I’m going through a minor catastrophe at the moment. This may be a bit of a falsehood because it is not minor for me at all. No. In fact, it is something that pops into my head every five minutes on my very busy days. The problem is this: I am on my last box of Pond’s Cold Cream and every pharmacist and grocery store I have enquired with seems to be out of stock.
“November mein phone karo, winter mein aayega,” each salesman consoles me. I live in Mumbai. We have no winters. “I use this everyday and I really need it,” I implore. “Age Miracle is available”, but my vanity has me in denial. “Sorry madam.” Click.
I blame my beauty fixes on my paternal grandmother— not a great Helen of Troy by any standards. But her mammoth rosewood dressing table (yes those ones with three full-size bendable mirrors) held much sway over my young eyes as a child. I aped everything she did. And now I am left with an obsessive urge to moisturise thrice a day and an undying fetish for red lipstick (“Lipuss-tick”, in her Punjabi drawl, “Meh-roon waali”).
My other beauty fix is Lakme’s liquid eyeliner. I’ve been wearing it every day since I was 15, I can put it on in the dark. And I don’t think I’ll ever leave home without it. Despite the gorgeous liners that Guerlain and Mac produce, you can’t get those batwings without Lakme’s old fashioned brush and pot.
Every country has its homegrown staples that its locals swear by. Italian herbs and its leather are world renowned. The Chinese use strange concoctions for medicines (deer-hair, frogs-eyes kind of stuff), try finding a regular chemist in Hong Kong. The Americans own fast food. Thank god we have Ayurveda. The whole world is waking up to Indian beauty products. Brands like Kama, Forest Essentials and even Biotique are spinning their best media doctors to turn these into global players.
I’ve introduced Kama and Forest Essentials to every single friend of mine who either lives abroad or is a foreigner. They have all announced that all they want from me is a steady supply of these. No more chemical-laden products will do. These are by far the best bath and self-care products in the world. My staples here are Kama’s Bringadi hair oil and Multani Mitti face masks, and Forest Essentials sugar soaps or those with orange rinds as loofah. You’ll find these in my bathroom any given day.
My too-few visits to the Jiva Spa at various Taj hotels have introduced me to a new kind of heaven. Their two-hour-long signature therapies are addictive albeit an expensive indulgence. They are an ode to Ayurveda with massages and scrubs made of natural Indian herbs and spices. My last jaunt at Taj Vivanta introduced me to an icky papaya-seed wrap as an exfoliator. But my absolute favourite item from their stable is the orange-rind scrub that’s left freely for use in the bathrooms of the Falaknuma Palace at Hyderabad. It gives you an immediate golden glow that is embarrassingly obvious.
It is a wonderful idea to rediscover Indian beauty products once again, many of them can be found in our kitchens. Especially in times when our rupee is being devalued. When thousands of crores of rupees are being spent on foreign makeup, foods and colas.
Do you have any favourite local staples?

#### EXTRACTED INFORMATION
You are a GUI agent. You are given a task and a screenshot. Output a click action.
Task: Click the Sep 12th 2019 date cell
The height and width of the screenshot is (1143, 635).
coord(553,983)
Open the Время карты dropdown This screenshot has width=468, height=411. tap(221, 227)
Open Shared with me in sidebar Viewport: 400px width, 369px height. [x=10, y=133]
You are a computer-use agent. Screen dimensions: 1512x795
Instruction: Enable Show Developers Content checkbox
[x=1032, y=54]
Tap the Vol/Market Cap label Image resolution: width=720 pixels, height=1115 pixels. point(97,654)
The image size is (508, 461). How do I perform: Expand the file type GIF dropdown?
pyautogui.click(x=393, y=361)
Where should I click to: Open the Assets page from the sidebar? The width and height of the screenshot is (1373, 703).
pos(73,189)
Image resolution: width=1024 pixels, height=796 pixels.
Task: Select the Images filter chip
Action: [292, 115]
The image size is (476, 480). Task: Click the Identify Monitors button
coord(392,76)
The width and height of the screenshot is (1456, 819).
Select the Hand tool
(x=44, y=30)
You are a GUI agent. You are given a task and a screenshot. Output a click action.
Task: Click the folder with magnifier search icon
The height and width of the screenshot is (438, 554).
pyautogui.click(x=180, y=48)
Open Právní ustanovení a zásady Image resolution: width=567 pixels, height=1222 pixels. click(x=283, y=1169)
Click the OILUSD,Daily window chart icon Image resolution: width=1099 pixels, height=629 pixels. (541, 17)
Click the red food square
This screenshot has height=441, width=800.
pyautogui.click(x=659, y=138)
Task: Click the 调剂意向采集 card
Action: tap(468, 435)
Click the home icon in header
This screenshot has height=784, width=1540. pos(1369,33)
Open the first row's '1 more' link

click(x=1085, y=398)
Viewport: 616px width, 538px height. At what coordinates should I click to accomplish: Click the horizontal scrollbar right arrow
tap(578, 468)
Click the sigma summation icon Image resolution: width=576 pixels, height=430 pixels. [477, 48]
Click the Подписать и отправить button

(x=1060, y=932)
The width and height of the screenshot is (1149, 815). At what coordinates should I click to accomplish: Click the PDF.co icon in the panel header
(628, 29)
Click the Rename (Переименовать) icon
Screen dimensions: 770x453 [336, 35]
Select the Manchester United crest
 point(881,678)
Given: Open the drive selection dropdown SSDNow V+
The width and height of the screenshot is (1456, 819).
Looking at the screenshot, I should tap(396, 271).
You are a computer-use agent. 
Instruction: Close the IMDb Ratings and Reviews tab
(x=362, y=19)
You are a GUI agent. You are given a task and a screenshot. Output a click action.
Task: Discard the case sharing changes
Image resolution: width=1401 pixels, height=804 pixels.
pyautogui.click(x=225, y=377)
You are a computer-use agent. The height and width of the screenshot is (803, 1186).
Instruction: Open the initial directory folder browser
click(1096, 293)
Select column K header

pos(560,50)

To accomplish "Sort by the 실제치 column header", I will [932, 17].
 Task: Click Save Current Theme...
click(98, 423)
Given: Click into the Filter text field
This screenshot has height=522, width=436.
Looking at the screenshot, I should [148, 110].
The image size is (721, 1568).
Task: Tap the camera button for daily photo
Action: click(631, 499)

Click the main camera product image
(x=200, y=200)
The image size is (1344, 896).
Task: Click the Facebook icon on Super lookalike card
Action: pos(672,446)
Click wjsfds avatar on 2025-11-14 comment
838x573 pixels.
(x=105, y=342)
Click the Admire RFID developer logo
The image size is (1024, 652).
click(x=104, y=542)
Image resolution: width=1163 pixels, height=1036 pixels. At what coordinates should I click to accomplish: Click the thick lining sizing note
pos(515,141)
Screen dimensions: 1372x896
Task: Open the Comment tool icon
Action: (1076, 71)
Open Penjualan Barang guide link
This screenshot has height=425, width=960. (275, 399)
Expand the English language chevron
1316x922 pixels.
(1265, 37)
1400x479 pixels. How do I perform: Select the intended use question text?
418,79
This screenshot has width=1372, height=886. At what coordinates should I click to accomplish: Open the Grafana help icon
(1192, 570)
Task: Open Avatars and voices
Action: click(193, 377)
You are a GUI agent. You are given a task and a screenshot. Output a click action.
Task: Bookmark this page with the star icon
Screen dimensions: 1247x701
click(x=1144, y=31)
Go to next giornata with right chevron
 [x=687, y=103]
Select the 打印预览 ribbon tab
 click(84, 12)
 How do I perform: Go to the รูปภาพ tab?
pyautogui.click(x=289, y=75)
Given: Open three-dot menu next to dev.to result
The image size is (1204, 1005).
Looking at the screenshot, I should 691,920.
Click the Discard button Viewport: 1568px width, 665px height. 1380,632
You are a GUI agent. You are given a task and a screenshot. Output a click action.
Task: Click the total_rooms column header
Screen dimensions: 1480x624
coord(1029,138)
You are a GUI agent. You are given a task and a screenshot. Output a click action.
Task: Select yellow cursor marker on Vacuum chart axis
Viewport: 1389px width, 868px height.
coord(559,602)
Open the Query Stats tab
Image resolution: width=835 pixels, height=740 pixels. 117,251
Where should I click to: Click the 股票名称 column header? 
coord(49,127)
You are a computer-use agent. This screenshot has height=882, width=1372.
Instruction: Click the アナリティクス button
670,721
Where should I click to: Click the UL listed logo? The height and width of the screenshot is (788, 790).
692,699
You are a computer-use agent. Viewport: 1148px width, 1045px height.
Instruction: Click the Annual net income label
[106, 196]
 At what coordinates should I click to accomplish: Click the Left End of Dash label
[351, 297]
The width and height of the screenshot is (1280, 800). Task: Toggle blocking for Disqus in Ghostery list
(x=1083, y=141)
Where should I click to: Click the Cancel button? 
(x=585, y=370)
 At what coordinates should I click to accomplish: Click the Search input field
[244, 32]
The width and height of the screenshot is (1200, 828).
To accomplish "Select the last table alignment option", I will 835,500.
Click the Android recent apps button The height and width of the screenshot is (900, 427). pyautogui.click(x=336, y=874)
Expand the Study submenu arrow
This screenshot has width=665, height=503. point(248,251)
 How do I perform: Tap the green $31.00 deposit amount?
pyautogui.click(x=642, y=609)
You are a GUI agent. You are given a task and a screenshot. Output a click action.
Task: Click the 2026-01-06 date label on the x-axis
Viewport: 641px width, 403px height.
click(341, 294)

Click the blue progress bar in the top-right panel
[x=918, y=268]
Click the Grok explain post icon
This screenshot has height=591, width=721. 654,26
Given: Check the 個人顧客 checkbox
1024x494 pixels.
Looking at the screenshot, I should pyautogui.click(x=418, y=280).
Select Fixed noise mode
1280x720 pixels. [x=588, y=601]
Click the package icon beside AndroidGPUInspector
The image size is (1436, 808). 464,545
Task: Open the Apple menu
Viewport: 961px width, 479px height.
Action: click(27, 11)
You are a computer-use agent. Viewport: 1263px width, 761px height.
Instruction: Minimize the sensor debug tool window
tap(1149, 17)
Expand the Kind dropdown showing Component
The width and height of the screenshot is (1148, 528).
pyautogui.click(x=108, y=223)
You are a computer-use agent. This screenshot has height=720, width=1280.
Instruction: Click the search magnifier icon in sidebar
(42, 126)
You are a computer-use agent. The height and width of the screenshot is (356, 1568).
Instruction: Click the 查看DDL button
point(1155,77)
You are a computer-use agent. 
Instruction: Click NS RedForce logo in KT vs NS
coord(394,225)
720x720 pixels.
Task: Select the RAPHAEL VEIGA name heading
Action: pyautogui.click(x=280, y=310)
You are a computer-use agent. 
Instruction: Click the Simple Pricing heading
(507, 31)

#### WORK TASK
In the essay on beauty staples, since what age has the writer worn Lakme's liquid eyeliner every day?

#### SOLUTION FOR THIS TASK
Since the age of 15.